Les conséquences concrètes et les évolutions des prochains jours sont "analysées en continu et dans les plus brefs délais", a indiqué samedi le Département fédéral de l'économie (DEFR) à Keystone-ATS. Interrogé sur une éventuelle entrée en vigueur rapide du nouveau taux, le département ne se prononce pas.

Ligne maintenue à Berne

Sur le fond, Berne assure ne pas modifier sa ligne dans les discussions en cours avec Washington. "L’objectif principal des négociations en cours a toujours été, dès le départ, de conclure un accord juridiquement contraignant visant à offrir aux entreprises suisses la plus grande sécurité juridique possible", souligne le DEFR.

"La Suisse tient compte des développements en cours dans le cadre des négociations et vise un résultat qui atteigne cet objectif, indépendamment des évolutions juridiques et politiques aux Etats-Unis", ajoute-t-il. Les autorités ne disent pas si les pourparlers pourraient dépasser l’échéance de fin mars.

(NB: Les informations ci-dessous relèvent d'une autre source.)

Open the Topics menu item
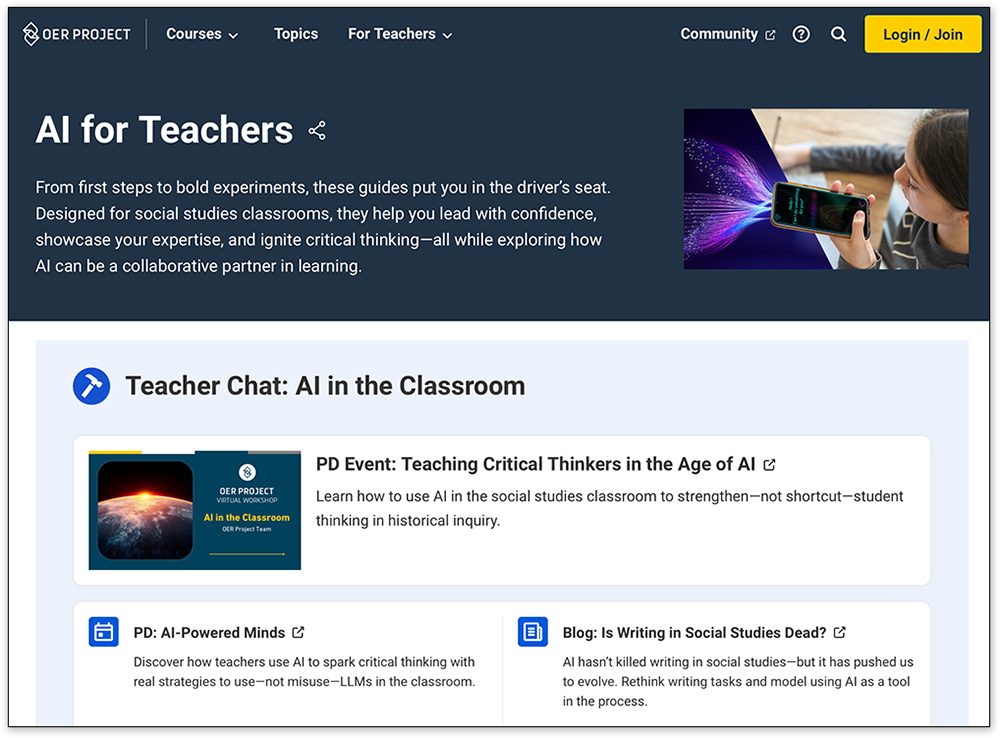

Après l’invalidation par la Cour suprême de la base légale des précédents droits de douane, Donald Trump a invoqué une autre disposition, la section 122, pour introduire un tarif global pouvant aller jusqu’à 15% pendant 150 jours, a expliqué Rahul Sahgal, directeur de la Chambre de commerce Suisse - Etats-Unis, à Keystone-ATS. Le président américain a d’abord annoncé 10% avant de monter à 15% samedi en fin de journée.

Pour les entreprises suisses, l’effet concret resterait mesuré. "Je ne pense pas que cela change fondamentalement les choses pour la plupart des sociétés", estime M. Sahgal, évoquant des ajustements de "deux ou trois points de pourcentage" selon les secteurs. Les exceptions pour la pharmacie et l’or resteraient en place.

Selon lui, la réaction positive des marchés tient surtout au signal institutionnel envoyé par la justice américaine. "La décision de la Cour suprême montre clairement que l’Etat de droit et la séparation des pouvoirs fonctionnent aux Etats-Unis", juge-t-il, parlant d’"une grande bonne nouvelle".

Les Etats-Unis demeurent par ailleurs un marché clé pour les entreprises helvétiques. Un sondage réalisé avant l’introduction des nouveaux droits de douane faisait déjà état de près de 200 milliards de dollars d’investissements prévus outre-Atlantique. Pour Rahul Sahgal, le commerce transatlantique entre toutefois dans "une nouvelle période" marquée par des taxes douanières appelées à durer.

"On l’a vu avec les droits de 50% sur l’acier et l’aluminium introduits durant le premier mandat de Trump entre 2017 et 2021. À l’époque, nous avions espéré qu’ils disparaîtraient avec l’arrivée de Joe Biden, mais ils ont été maintenus. Je pense donc que nous sommes entrés dans une nouvelle période."

Flou sur le taux effectif

D’autres experts se montrent plus prudents. Les entreprises suisses "ne savent pas quel taux leur sera imposé", a relevé John Plassard, responsable de la stratégie d’investissement à la banque Cité Gestion, sur les ondes de la RTS. Les 10% - + 15% samedi en fin de journée -annoncés constituent "une nouvelle base générale", mais il n’est pas clair s’ils remplacent les 15% précédents ou s’ils s’y ajoutent.

"C’est très difficile à lire", a abondé Philippe Cordonnier, responsable romand de Swissmem, également interrogé par la RTS, estimant que la Cour suprême n’a pas donné "toutes les clés" d’interprétation. Pour lui, il est "absolument indispensable" d’aboutir à un accord négocié entre Berne et Washington, offrant une base stable à long terme.

Dans ce contexte, une délégation parlementaire suisse se rendra aux Etats-Unis de lundi à vendredi pour évoquer les droits de douane et la politique commerciale. Ce voyage était prévu depuis longtemps, a précisé Andrea Anastasi, responsable du domaine international. Les Etats-Unis sont le premier marché d’exportation de la Suisse, avec plus d’un milliard de francs de marchandises exportées chaque semaine en 2025, rappelle la délégation.